## [Dataset entries]
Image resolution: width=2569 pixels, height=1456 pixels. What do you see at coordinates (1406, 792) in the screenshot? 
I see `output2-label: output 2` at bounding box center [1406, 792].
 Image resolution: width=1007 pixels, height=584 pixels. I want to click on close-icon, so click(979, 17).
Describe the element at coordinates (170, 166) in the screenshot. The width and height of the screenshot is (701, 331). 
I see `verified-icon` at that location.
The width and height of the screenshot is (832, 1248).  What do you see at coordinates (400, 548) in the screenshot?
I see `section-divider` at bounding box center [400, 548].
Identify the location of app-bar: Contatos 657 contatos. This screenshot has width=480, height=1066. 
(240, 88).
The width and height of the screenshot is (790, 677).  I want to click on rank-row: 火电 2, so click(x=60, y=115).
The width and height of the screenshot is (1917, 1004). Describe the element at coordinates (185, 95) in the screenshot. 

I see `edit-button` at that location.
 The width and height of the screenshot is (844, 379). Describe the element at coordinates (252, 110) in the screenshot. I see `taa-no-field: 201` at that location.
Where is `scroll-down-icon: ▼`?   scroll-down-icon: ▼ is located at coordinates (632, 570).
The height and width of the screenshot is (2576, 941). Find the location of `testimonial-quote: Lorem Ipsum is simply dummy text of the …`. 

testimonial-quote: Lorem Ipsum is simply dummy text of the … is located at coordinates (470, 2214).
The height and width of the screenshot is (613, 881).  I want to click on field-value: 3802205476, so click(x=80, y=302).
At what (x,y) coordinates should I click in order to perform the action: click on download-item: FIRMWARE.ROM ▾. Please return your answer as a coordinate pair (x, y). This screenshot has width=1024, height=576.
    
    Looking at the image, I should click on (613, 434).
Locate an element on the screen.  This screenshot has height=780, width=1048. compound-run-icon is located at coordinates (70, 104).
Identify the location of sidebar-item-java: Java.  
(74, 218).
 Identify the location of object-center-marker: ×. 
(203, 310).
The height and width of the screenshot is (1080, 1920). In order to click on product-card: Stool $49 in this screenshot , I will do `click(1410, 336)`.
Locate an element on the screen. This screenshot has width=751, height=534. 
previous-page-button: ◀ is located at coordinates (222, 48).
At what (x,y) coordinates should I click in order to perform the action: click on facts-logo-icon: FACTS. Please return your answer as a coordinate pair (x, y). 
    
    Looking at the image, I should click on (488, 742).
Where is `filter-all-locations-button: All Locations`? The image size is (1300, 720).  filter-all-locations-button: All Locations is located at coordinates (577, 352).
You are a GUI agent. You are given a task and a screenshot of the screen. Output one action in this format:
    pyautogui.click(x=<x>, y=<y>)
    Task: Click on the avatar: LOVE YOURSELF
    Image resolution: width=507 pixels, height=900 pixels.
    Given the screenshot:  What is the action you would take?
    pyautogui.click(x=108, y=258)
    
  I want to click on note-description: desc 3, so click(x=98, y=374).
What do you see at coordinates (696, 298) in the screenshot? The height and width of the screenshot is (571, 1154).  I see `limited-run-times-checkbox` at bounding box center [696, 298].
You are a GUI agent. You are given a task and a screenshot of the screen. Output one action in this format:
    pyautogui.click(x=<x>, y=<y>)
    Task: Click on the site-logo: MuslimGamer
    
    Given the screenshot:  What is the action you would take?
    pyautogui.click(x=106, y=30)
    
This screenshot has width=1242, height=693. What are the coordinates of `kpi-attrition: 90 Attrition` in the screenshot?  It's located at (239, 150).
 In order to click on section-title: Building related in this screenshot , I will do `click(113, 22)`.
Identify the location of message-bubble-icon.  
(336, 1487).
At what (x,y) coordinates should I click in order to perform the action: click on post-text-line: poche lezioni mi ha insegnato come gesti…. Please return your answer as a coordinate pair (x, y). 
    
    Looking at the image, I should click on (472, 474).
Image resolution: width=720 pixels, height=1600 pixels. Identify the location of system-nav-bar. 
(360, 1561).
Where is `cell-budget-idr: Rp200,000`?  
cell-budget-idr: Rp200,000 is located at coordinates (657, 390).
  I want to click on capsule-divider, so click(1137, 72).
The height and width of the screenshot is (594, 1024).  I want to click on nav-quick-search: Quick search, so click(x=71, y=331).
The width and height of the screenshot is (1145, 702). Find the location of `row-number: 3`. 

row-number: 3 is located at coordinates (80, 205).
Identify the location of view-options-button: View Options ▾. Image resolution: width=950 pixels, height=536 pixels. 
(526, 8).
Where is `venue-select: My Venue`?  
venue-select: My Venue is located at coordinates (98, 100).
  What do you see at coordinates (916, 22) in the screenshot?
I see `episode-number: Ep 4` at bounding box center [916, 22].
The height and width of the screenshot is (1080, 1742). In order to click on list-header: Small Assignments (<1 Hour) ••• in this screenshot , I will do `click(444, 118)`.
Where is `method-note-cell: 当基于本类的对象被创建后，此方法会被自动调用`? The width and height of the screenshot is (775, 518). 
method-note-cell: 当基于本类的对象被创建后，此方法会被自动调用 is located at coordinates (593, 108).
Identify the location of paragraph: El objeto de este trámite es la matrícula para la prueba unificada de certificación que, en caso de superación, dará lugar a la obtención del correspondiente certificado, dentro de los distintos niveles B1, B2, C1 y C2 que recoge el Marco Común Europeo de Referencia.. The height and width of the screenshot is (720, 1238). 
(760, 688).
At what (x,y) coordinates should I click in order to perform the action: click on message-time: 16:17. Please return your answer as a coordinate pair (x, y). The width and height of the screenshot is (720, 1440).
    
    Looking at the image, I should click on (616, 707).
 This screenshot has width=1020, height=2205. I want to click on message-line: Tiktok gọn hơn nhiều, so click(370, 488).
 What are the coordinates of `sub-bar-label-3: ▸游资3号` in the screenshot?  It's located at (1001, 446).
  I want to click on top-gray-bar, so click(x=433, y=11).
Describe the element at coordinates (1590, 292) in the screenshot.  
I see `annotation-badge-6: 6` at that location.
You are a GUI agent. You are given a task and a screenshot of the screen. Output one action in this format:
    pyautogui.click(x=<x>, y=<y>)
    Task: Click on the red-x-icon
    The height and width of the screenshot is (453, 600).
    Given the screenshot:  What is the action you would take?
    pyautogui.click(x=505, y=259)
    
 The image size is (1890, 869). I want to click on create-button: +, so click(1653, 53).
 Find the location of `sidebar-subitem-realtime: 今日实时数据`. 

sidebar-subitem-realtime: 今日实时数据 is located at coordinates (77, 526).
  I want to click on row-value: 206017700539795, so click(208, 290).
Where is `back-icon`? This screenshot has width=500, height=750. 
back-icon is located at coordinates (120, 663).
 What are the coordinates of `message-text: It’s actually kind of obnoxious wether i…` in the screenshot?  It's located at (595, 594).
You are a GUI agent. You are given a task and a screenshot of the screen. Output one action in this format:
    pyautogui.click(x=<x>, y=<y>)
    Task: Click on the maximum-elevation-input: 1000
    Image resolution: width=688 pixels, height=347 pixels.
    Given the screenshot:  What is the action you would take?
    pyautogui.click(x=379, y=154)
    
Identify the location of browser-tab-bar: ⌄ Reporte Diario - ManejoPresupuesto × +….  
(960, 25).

## [TRY IT]
Can you update the items above so that every "Identify the location of" reads "Find the position of", with nothing else changed?

## [RESULT OF THE EXERCISE]
Image resolution: width=2569 pixels, height=1456 pixels. What do you see at coordinates (1406, 792) in the screenshot? 
I see `output2-label: output 2` at bounding box center [1406, 792].
 Image resolution: width=1007 pixels, height=584 pixels. I want to click on close-icon, so click(979, 17).
Describe the element at coordinates (170, 166) in the screenshot. The width and height of the screenshot is (701, 331). 
I see `verified-icon` at that location.
The width and height of the screenshot is (832, 1248).  What do you see at coordinates (400, 548) in the screenshot?
I see `section-divider` at bounding box center [400, 548].
Find the position of app-bar: Contatos 657 contatos. This screenshot has width=480, height=1066. 
(240, 88).
The width and height of the screenshot is (790, 677).  I want to click on rank-row: 火电 2, so click(x=60, y=115).
The width and height of the screenshot is (1917, 1004). Describe the element at coordinates (185, 95) in the screenshot. 

I see `edit-button` at that location.
 The width and height of the screenshot is (844, 379). Describe the element at coordinates (252, 110) in the screenshot. I see `taa-no-field: 201` at that location.
Where is `scroll-down-icon: ▼`?   scroll-down-icon: ▼ is located at coordinates (632, 570).
The height and width of the screenshot is (2576, 941). Find the location of `testimonial-quote: Lorem Ipsum is simply dummy text of the …`. 

testimonial-quote: Lorem Ipsum is simply dummy text of the … is located at coordinates (470, 2214).
The height and width of the screenshot is (613, 881).  I want to click on field-value: 3802205476, so click(x=80, y=302).
At what (x,y) coordinates should I click in order to perform the action: click on download-item: FIRMWARE.ROM ▾. Please return your answer as a coordinate pair (x, y). This screenshot has width=1024, height=576.
    
    Looking at the image, I should click on (613, 434).
Locate an element on the screen.  This screenshot has height=780, width=1048. compound-run-icon is located at coordinates (70, 104).
Find the position of sidebar-item-java: Java.  
(74, 218).
 Find the position of object-center-marker: ×. 
(203, 310).
The height and width of the screenshot is (1080, 1920). In order to click on product-card: Stool $49 in this screenshot , I will do `click(1410, 336)`.
Locate an element on the screen. This screenshot has width=751, height=534. 
previous-page-button: ◀ is located at coordinates (222, 48).
At what (x,y) coordinates should I click in order to perform the action: click on facts-logo-icon: FACTS. Please return your answer as a coordinate pair (x, y). 
    
    Looking at the image, I should click on (488, 742).
Where is `filter-all-locations-button: All Locations`? The image size is (1300, 720).  filter-all-locations-button: All Locations is located at coordinates (577, 352).
You are a GUI agent. You are given a task and a screenshot of the screen. Output one action in this format:
    pyautogui.click(x=<x>, y=<y>)
    Task: Click on the avatar: LOVE YOURSELF
    Image resolution: width=507 pixels, height=900 pixels.
    Given the screenshot:  What is the action you would take?
    pyautogui.click(x=108, y=258)
    
  I want to click on note-description: desc 3, so click(x=98, y=374).
What do you see at coordinates (696, 298) in the screenshot? The height and width of the screenshot is (571, 1154).  I see `limited-run-times-checkbox` at bounding box center [696, 298].
You are a GUI agent. You are given a task and a screenshot of the screen. Output one action in this format:
    pyautogui.click(x=<x>, y=<y>)
    Task: Click on the site-logo: MuslimGamer
    
    Given the screenshot:  What is the action you would take?
    pyautogui.click(x=106, y=30)
    
This screenshot has width=1242, height=693. What are the coordinates of `kpi-attrition: 90 Attrition` in the screenshot?  It's located at (239, 150).
 In order to click on section-title: Building related in this screenshot , I will do `click(113, 22)`.
Find the position of message-bubble-icon.  
(336, 1487).
At what (x,y) coordinates should I click in order to perform the action: click on post-text-line: poche lezioni mi ha insegnato come gesti…. Please return your answer as a coordinate pair (x, y). 
    
    Looking at the image, I should click on (472, 474).
Image resolution: width=720 pixels, height=1600 pixels. Find the position of system-nav-bar. 
(360, 1561).
Where is `cell-budget-idr: Rp200,000`?  
cell-budget-idr: Rp200,000 is located at coordinates (657, 390).
  I want to click on capsule-divider, so click(1137, 72).
The height and width of the screenshot is (594, 1024).  I want to click on nav-quick-search: Quick search, so click(x=71, y=331).
The width and height of the screenshot is (1145, 702). Find the location of `row-number: 3`. 

row-number: 3 is located at coordinates (80, 205).
Find the position of view-options-button: View Options ▾. Image resolution: width=950 pixels, height=536 pixels. 
(526, 8).
Where is `venue-select: My Venue`?  
venue-select: My Venue is located at coordinates (98, 100).
  What do you see at coordinates (916, 22) in the screenshot?
I see `episode-number: Ep 4` at bounding box center [916, 22].
The height and width of the screenshot is (1080, 1742). In order to click on list-header: Small Assignments (<1 Hour) ••• in this screenshot , I will do `click(444, 118)`.
Where is `method-note-cell: 当基于本类的对象被创建后，此方法会被自动调用`? The width and height of the screenshot is (775, 518). 
method-note-cell: 当基于本类的对象被创建后，此方法会被自动调用 is located at coordinates (593, 108).
Find the position of paragraph: El objeto de este trámite es la matrícula para la prueba unificada de certificación que, en caso de superación, dará lugar a la obtención del correspondiente certificado, dentro de los distintos niveles B1, B2, C1 y C2 que recoge el Marco Común Europeo de Referencia.. The height and width of the screenshot is (720, 1238). 
(760, 688).
At what (x,y) coordinates should I click in order to perform the action: click on message-time: 16:17. Please return your answer as a coordinate pair (x, y). The width and height of the screenshot is (720, 1440).
    
    Looking at the image, I should click on (616, 707).
 This screenshot has width=1020, height=2205. I want to click on message-line: Tiktok gọn hơn nhiều, so click(370, 488).
 What are the coordinates of `sub-bar-label-3: ▸游资3号` in the screenshot?  It's located at (1001, 446).
  I want to click on top-gray-bar, so click(x=433, y=11).
Describe the element at coordinates (1590, 292) in the screenshot.  
I see `annotation-badge-6: 6` at that location.
You are a GUI agent. You are given a task and a screenshot of the screen. Output one action in this format:
    pyautogui.click(x=<x>, y=<y>)
    Task: Click on the red-x-icon
    The height and width of the screenshot is (453, 600).
    Given the screenshot:  What is the action you would take?
    pyautogui.click(x=505, y=259)
    
 The image size is (1890, 869). I want to click on create-button: +, so click(1653, 53).
 Find the location of `sidebar-subitem-realtime: 今日实时数据`. 

sidebar-subitem-realtime: 今日实时数据 is located at coordinates (77, 526).
  I want to click on row-value: 206017700539795, so click(208, 290).
Where is `back-icon`? This screenshot has width=500, height=750. 
back-icon is located at coordinates (120, 663).
 What are the coordinates of `message-text: It’s actually kind of obnoxious wether i…` in the screenshot?  It's located at (595, 594).
You are a GUI agent. You are given a task and a screenshot of the screen. Output one action in this format:
    pyautogui.click(x=<x>, y=<y>)
    Task: Click on the maximum-elevation-input: 1000
    Image resolution: width=688 pixels, height=347 pixels.
    Given the screenshot:  What is the action you would take?
    pyautogui.click(x=379, y=154)
    
Find the position of browser-tab-bar: ⌄ Reporte Diario - ManejoPresupuesto × +….  
(960, 25).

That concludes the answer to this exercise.